UNDERSTANDING INVOICE FINANCE TERMINOLOGY

Invoice finance is a common requirement for recruitment agencies engaged in contract and/or temporary placements. It bridges the funding gap between the candidate’s payment and the client’s settlement of the invoice.


However, the terminology used within an invoice finance quotation or agreement can often be complex and, at times, confusing. It is, therefore, essential to ensure that each term is fully understood before signing up for a long-term agreement.

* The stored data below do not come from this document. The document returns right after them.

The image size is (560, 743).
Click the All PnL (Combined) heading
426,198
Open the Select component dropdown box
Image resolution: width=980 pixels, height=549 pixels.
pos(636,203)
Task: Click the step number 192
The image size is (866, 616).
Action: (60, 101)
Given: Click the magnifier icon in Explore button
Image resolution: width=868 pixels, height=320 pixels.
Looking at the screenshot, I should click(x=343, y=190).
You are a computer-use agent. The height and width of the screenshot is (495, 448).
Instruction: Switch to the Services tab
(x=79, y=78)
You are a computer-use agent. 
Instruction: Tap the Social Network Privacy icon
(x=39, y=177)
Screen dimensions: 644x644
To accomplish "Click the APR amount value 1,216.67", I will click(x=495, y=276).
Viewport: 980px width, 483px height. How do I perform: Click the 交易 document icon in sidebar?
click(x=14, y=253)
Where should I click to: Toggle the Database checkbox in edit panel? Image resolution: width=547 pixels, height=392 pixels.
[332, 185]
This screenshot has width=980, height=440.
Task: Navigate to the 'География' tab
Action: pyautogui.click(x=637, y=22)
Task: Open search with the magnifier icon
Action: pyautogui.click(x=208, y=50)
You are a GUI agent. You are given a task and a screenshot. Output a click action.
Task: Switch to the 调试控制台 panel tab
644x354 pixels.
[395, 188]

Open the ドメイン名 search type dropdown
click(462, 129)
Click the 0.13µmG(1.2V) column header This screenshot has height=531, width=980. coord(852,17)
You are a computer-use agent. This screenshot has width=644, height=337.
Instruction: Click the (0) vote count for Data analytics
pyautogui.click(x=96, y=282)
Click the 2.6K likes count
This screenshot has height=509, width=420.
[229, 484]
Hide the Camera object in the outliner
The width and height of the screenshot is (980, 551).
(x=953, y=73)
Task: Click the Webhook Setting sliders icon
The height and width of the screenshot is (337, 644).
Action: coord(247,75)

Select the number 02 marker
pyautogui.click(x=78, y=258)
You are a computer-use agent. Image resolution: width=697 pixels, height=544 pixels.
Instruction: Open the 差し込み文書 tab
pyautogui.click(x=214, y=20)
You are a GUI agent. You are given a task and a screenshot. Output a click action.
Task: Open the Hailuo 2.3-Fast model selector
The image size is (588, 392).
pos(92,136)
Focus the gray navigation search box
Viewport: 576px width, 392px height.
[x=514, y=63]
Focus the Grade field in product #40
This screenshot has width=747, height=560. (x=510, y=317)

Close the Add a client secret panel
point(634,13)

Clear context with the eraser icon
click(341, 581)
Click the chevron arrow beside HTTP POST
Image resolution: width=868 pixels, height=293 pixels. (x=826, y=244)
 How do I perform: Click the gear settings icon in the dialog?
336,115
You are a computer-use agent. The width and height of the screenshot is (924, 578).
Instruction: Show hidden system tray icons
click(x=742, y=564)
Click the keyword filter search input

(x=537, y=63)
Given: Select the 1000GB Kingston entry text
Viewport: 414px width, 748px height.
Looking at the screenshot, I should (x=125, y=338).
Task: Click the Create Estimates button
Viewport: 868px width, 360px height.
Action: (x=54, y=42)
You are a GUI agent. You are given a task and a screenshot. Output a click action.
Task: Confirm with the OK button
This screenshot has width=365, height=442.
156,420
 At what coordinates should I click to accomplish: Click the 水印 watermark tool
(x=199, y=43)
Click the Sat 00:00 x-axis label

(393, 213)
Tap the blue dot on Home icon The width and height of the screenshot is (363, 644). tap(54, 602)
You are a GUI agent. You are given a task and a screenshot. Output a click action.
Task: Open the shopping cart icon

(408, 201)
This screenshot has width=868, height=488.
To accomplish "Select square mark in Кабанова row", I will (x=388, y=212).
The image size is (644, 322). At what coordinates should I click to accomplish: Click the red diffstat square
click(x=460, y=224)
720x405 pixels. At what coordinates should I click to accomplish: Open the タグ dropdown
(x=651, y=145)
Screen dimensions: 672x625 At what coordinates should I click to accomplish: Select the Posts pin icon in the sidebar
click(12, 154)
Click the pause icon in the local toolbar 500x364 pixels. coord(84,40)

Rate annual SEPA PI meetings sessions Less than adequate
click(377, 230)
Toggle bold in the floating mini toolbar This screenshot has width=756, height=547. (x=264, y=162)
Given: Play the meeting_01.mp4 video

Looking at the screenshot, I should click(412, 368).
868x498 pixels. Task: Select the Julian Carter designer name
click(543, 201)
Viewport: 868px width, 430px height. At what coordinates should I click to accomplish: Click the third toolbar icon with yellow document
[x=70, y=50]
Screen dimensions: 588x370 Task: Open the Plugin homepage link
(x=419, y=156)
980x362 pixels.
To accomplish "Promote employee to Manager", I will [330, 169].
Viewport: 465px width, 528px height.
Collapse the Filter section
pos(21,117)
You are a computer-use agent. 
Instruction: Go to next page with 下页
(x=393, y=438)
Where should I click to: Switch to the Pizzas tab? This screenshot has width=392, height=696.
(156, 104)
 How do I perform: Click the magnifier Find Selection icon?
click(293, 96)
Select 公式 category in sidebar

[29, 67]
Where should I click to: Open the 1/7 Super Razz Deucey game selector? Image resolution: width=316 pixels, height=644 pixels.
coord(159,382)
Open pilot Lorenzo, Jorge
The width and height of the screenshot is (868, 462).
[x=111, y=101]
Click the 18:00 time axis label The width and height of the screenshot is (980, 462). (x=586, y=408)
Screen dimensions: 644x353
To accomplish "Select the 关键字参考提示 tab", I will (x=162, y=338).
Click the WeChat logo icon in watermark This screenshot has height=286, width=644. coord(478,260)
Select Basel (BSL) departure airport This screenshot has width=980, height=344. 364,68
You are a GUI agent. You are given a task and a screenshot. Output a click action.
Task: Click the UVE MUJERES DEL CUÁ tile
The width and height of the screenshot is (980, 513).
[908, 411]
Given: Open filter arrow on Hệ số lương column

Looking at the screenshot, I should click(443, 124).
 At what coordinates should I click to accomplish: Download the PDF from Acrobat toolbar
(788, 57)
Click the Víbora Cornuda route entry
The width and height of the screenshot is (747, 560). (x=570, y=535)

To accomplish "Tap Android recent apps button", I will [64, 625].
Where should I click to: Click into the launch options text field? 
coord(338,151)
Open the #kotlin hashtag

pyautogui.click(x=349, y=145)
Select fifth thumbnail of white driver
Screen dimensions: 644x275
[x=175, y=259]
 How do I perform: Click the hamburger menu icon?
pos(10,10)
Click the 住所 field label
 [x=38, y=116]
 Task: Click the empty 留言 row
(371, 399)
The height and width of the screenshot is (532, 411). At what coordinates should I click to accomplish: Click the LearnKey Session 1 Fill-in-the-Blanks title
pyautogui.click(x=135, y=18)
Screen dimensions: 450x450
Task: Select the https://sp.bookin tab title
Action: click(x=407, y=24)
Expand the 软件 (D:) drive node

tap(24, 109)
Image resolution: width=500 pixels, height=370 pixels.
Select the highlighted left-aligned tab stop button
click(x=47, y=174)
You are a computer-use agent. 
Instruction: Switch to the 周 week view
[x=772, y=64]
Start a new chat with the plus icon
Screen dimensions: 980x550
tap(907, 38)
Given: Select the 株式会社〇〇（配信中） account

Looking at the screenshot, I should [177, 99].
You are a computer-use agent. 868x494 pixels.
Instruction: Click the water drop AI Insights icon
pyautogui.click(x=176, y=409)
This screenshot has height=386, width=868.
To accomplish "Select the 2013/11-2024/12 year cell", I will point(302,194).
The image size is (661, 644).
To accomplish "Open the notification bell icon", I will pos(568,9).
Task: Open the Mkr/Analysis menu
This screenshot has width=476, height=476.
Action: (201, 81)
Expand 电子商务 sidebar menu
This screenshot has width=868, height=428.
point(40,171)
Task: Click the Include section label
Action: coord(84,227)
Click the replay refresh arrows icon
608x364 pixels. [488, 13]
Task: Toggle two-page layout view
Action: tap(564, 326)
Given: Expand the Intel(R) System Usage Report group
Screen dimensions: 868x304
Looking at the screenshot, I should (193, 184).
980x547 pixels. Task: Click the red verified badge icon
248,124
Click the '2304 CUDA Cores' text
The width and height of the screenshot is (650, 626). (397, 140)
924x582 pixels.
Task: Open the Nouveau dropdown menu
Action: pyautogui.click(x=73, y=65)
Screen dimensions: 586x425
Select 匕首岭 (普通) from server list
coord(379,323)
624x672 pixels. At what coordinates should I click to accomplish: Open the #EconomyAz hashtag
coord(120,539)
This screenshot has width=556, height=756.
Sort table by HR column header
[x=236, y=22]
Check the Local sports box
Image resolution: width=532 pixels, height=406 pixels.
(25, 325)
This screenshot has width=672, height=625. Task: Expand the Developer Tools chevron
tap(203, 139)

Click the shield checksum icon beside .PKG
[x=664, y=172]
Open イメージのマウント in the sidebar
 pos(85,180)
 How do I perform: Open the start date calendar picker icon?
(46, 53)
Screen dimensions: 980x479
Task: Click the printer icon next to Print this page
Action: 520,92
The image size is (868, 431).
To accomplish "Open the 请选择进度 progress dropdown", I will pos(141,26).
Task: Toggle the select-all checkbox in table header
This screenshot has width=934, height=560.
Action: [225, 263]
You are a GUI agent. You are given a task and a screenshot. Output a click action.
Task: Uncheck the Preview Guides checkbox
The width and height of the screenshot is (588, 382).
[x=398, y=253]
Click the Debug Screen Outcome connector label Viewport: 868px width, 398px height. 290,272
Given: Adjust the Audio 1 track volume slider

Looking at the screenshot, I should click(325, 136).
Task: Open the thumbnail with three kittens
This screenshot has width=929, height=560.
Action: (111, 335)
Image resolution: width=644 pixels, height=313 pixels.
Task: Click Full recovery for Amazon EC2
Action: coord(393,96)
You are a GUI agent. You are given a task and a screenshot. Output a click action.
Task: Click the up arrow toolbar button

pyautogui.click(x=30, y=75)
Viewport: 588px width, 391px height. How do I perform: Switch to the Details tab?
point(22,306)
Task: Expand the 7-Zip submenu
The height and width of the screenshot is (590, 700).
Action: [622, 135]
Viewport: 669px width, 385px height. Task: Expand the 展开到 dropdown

Outlined below are several key terms frequently found in invoice finance agreements and documentation that agency directors should be familiar with:

SERVICE CHARGES

Service Charges are the fees charged by the invoice finance company, based on the full invoice and credit note value uploaded to their system. This fee gives the agency access to borrow money against its sales invoices. This fee is typically a percentage of turnover, but it can also be a fixed monthly fee. The fee is agreed at the start of the agreement and is based on projected turnover, industry and client risk, but can be reduced as the business turnover grows.

MINIMUM FEES

When an invoice finance provider agrees on funding terms with an agency, they will include a minimum fee to secure the anticipated revenue. This may be presented as a monthly, quarterly or even annual minimum fee. Should the agency exceed the minimum, no further charges apply. However, if an agency generates less than the agreed amount, then the invoice finance provider will charge the difference to meet the minimum fee.

DISCOUNT RATE

The discount rate is the interest rate charged by the invoice finance provider above the Bank of England base rate for any borrowed funds. This rate is agreed at the outset and is calculated as a daily interest rate based on the amount borrowed each day.

PREPAYMENT PERCENTAGE

The prepayment percentage refers to the proportion of the sales invoice or sales ledger that the invoice finance company will advance to the agency. This typically ranges between 70–90%, depending on the provider’s risk assessment. It should offer sufficient funding to pay the candidate before the client settles the invoice.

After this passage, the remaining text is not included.